Based on the expression of CCR1, CCR5 and CCR7, we constructed the prognostic signature and the nomogram for HCC patients of Guangxi cohort. The risk score formula in Guangxi cohort was: risk score = expression value of CCR1 x -0.845 + expression value of CCR5 x -0.117 + expression value of CCR7 x -0.129. The risk score and the time of outcome event in HCC patients of Guangxi cohort of were displayed in the scatter plots (figure 8A, B), and the CCR1, CCR5 and CCR7 expression profile of these patients was shown using heat map. We observed that patients in the high-risk group had a shorter survival compared to those in the low-risk group. The results of survival analysis in the high and low risk groups indicated that the difference in prognosis was statistically significant (figure 8D, P=0.006). the survival ROC curve indicated that the prognostic signature worked well in predicting 1 year OS (figure 8E).
In the nomogram constructed in Guangxi cohort, the parameter with the highest prognostic contribution was tumor size, followed by the AFP (figure 8F). Predictive power of the nomogram was assessed using the match degree between the training group and the validation group. In the nomogram of Guangxi cohort, there was a high degree of superposition between the self-validation cohort (red line) and training group (gray line) for predicting a 1- or 2-year prognosis (figure 8G-H).
After intersecting the GSEA result of GSE14520 cohort with the GSEA result of TCGA cohort, it was observed that the results of these two datasets were very similar. Some of the more representative results were presented. It revealed that CCR1 (figure 9A, B) was associated with B cell receptor signal pathway, chemokine signaling pathway, nod-like receptor signal pathway, T cell receptor signal pathway, JAK-STAT signaling pathway, etc. CCR5 (figure 9C, D) was associated with B cell receptor signal pathway, chemokine signaling pathway, cytokine- cytokine receptor signal pathway, T cell receptor signal pathway, toll-like receptor signaling pathway, etc. CCR7 (figure 9E, F) was associated with B cell receptor signal pathway, chemokine signaling pathway, natural killer mediated cytotoxicity, nod-like receptor signal pathway, toll-like receptor signaling pathway, etc. We observed that these CCR genes were enriched in very similar pathways in HCC data sets, which suggested that there might be synergy between them.
Tumor-Infiltrating Immune Cells
We found a significant association between CCR1,5,7 and immune cell infiltration.

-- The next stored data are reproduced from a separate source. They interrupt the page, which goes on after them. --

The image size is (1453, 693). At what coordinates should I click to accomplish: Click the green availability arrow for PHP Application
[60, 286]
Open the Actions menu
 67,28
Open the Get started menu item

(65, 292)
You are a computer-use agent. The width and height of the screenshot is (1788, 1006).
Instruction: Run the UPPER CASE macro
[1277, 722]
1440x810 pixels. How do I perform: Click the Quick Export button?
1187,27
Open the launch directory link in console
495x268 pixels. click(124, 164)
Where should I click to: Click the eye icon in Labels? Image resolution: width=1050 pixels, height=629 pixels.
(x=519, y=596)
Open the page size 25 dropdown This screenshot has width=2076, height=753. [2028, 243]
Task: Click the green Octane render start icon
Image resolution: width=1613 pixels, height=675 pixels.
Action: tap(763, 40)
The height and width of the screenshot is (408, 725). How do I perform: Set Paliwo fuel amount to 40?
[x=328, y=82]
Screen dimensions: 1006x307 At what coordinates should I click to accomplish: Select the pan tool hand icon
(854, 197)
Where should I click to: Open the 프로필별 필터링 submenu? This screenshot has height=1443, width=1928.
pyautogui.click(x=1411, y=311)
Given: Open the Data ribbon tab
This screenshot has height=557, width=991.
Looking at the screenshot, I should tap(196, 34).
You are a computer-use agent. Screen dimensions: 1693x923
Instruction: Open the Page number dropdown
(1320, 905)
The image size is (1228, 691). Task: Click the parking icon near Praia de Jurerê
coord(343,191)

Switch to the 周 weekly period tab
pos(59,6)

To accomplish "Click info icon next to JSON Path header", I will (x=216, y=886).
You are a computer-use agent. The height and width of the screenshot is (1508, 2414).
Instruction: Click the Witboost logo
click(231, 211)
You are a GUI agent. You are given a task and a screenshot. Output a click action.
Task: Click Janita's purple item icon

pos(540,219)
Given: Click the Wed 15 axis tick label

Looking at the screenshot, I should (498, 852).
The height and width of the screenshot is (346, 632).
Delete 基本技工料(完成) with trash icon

CCR1 was positively correlated with the degree of B cells (Cor=0.498), CD8+ T cell (Cor=0.500), CD4+ T cell (Cor=0.389) and macrophage (Cor=0.629) infiltration in HCC tissues (figure 10A). CCR5 was also positively correlated with the degree of B cells (Cor=0.634), CD8+ T cell (Cor=0.680), CD4+ T cell (Cor=0.477) and macrophage (Cor=0.552) infiltration in HCC tissues (figure 10B). Similarly, the HCC tissues with high expression of CCR7 was companied with high degree infiltration of B cells (Cor=0.456), CD8+ T cell (Cor=0.405), CD4+ T cell (Cor=0.429) and macrophage (Cor=0.302) (figure 10C).